With the state pension age set to rise to 66 in 2020, and the reality that it is becoming less and less likely that the state pension alone will be able to support your retirement, it is essential for people to assess the range of savings options available to ensure a supportive income is achieved for their retirement. In the UK the pensions auto-enrollment scheme is in effect, however you can opt-out of this scheme at the loss of the employer’s contributions to your pension pot.

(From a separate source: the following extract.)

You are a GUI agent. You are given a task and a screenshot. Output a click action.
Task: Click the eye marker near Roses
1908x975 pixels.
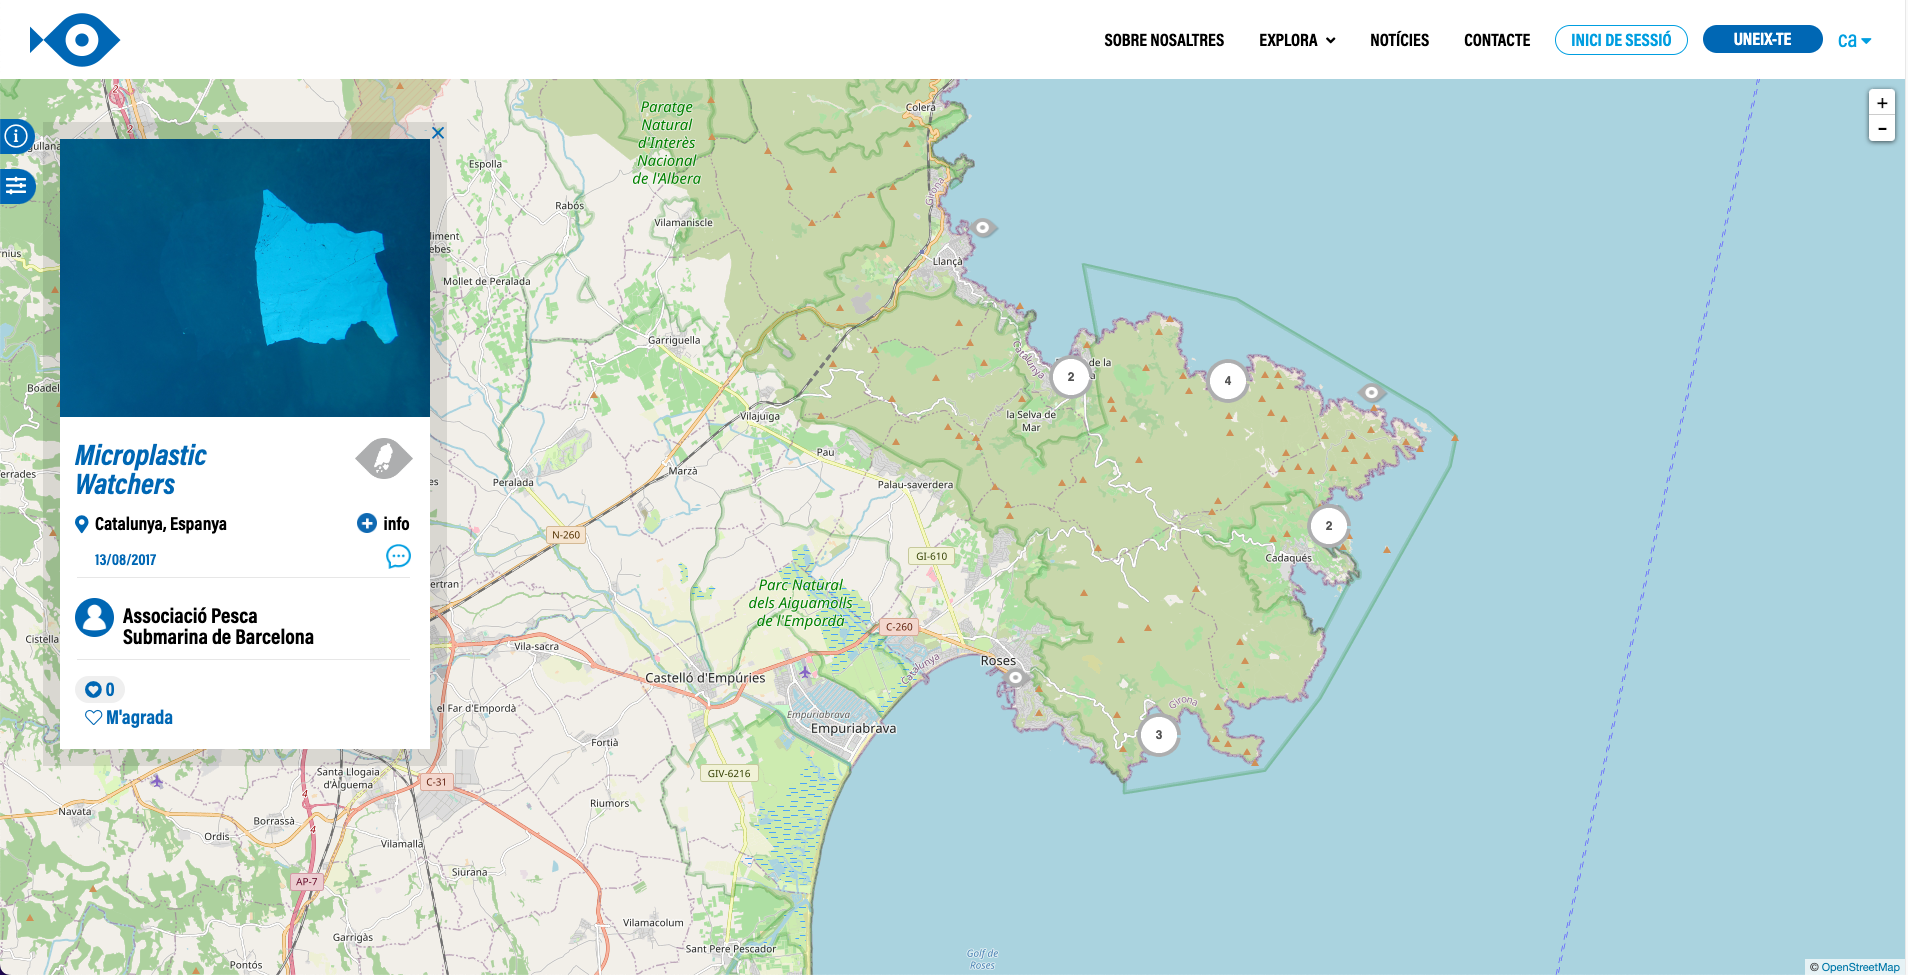pos(1016,678)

If you live abroad or have the confidence to make your own investment decisions, you can enroll in Self Investment Pension Plans (SIPPs), where you can invest into a wider range of investment areas, as well though it can be beneficial to seek the investment advice from a qualified financial adviser. Speaking to an experienced adviser can help you create a personalised investment plan, one that is tailored to your personal needs and risk appetite.
A simplistic method to start saving is to simply siphon off a fixed portion of your monthly income, and set it aside either in an ISA or to build up a nest-egg with which you can start investing. In doing this you create a guaranteed savings pot before your daily expenses and are able to build a more substantial level of capital in order to invest more diversely and productively to grow your retirement income.
Whatever course of action you take, seeking the advice of a qualified financial adviser is extremely beneficial as it can provide you with a personalised, tailored and responsible course of action.